DATASET EXTRACT:
◇ ◇ ◇

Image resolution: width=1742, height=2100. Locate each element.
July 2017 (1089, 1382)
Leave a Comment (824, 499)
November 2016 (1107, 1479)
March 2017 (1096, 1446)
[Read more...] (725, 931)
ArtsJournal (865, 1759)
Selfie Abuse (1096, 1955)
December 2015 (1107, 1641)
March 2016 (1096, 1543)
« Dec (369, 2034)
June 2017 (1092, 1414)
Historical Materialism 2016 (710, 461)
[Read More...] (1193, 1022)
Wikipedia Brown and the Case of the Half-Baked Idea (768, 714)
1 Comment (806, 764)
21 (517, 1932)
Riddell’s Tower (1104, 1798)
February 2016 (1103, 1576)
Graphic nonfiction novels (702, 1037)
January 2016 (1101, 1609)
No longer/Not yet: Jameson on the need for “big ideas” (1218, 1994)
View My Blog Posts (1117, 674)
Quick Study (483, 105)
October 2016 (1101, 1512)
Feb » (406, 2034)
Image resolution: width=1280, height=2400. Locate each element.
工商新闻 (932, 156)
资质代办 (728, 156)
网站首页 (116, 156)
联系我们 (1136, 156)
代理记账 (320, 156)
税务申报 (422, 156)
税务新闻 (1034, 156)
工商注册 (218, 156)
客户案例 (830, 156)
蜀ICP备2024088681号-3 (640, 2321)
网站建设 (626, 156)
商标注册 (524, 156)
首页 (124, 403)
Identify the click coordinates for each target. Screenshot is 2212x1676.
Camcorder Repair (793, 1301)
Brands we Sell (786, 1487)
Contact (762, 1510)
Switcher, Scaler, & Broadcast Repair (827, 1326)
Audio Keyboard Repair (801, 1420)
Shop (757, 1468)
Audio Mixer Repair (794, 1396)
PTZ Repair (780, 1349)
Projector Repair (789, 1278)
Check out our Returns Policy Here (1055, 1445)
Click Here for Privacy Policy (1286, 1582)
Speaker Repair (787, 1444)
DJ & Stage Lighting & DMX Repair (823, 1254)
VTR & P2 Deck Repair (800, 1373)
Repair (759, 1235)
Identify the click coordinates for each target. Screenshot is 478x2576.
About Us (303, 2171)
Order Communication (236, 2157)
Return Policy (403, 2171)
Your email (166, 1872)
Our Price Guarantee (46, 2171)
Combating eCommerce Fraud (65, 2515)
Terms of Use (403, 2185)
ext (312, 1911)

◇ ◇ ◇

ASSIGNMENT:
Produce an exact copy of each line from the one holding "客户案例 (830, 156)" through the last line of the records, both included, and nothing more.

RESULT:
客户案例 (830, 156)
蜀ICP备2024088681号-3 (640, 2321)
网站建设 (626, 156)
商标注册 (524, 156)
首页 (124, 403)
Identify the click coordinates for each target. Screenshot is 2212x1676.
Camcorder Repair (793, 1301)
Brands we Sell (786, 1487)
Contact (762, 1510)
Switcher, Scaler, & Broadcast Repair (827, 1326)
Audio Keyboard Repair (801, 1420)
Shop (757, 1468)
Audio Mixer Repair (794, 1396)
PTZ Repair (780, 1349)
Projector Repair (789, 1278)
Check out our Returns Policy Here (1055, 1445)
Click Here for Privacy Policy (1286, 1582)
Speaker Repair (787, 1444)
DJ & Stage Lighting & DMX Repair (823, 1254)
VTR & P2 Deck Repair (800, 1373)
Repair (759, 1235)
Identify the click coordinates for each target. Screenshot is 478x2576.
About Us (303, 2171)
Order Communication (236, 2157)
Return Policy (403, 2171)
Your email (166, 1872)
Our Price Guarantee (46, 2171)
Combating eCommerce Fraud (65, 2515)
Terms of Use (403, 2185)
ext (312, 1911)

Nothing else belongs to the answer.